:: SUPPLIED ENTRIES

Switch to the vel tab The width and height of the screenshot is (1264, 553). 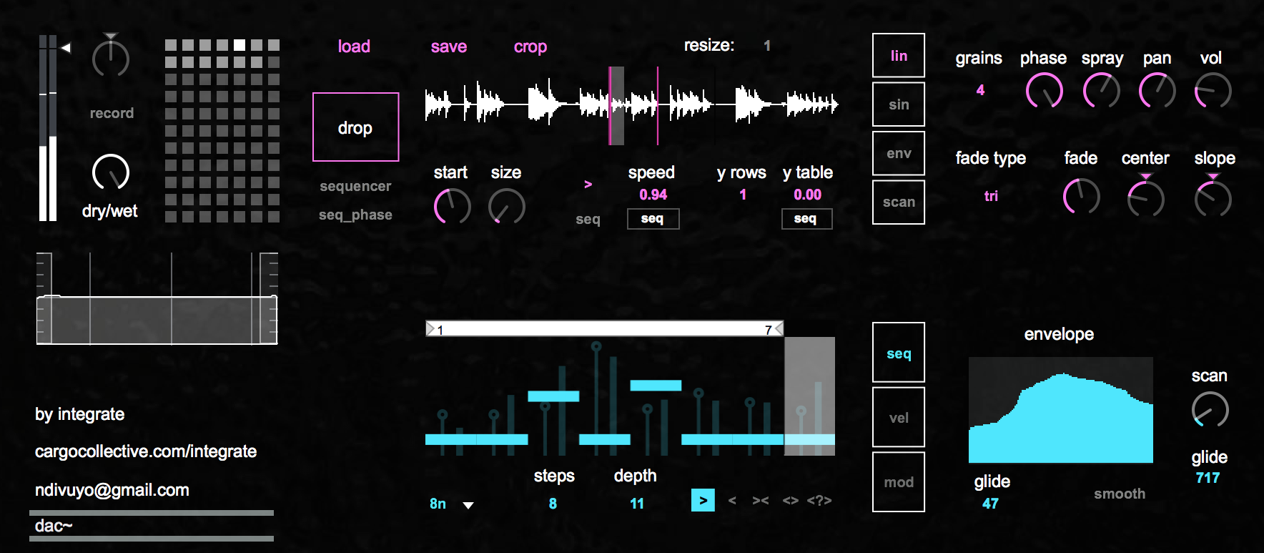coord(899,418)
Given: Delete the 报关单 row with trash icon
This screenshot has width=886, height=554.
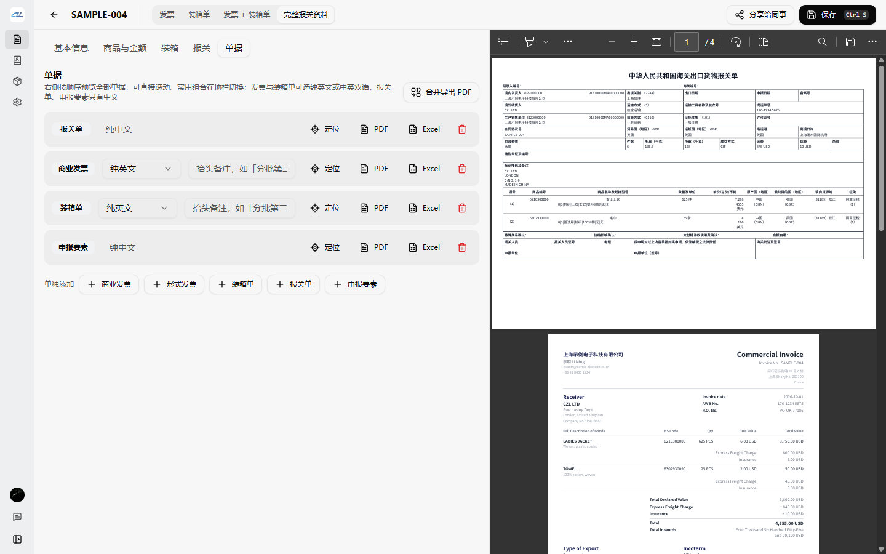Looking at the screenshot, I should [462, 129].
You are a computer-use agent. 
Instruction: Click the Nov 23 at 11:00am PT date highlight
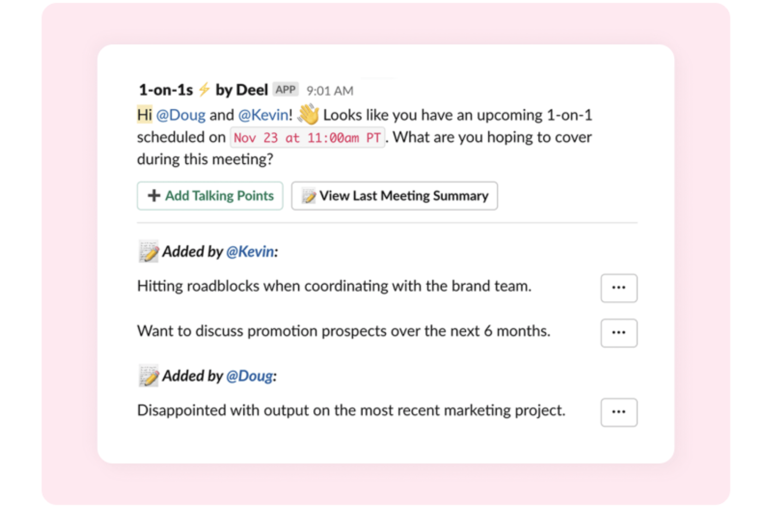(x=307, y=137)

::::

## WHAT YOU WILL DO
Your answer must be exactly the lines from the one containing "You are a computer-use agent." through the last line of the records above, both included, with every picture left out.

## REPLY
You are a computer-use agent. 
Instruction: Click the Nov 23 at 11:00am PT date highlight
(x=307, y=137)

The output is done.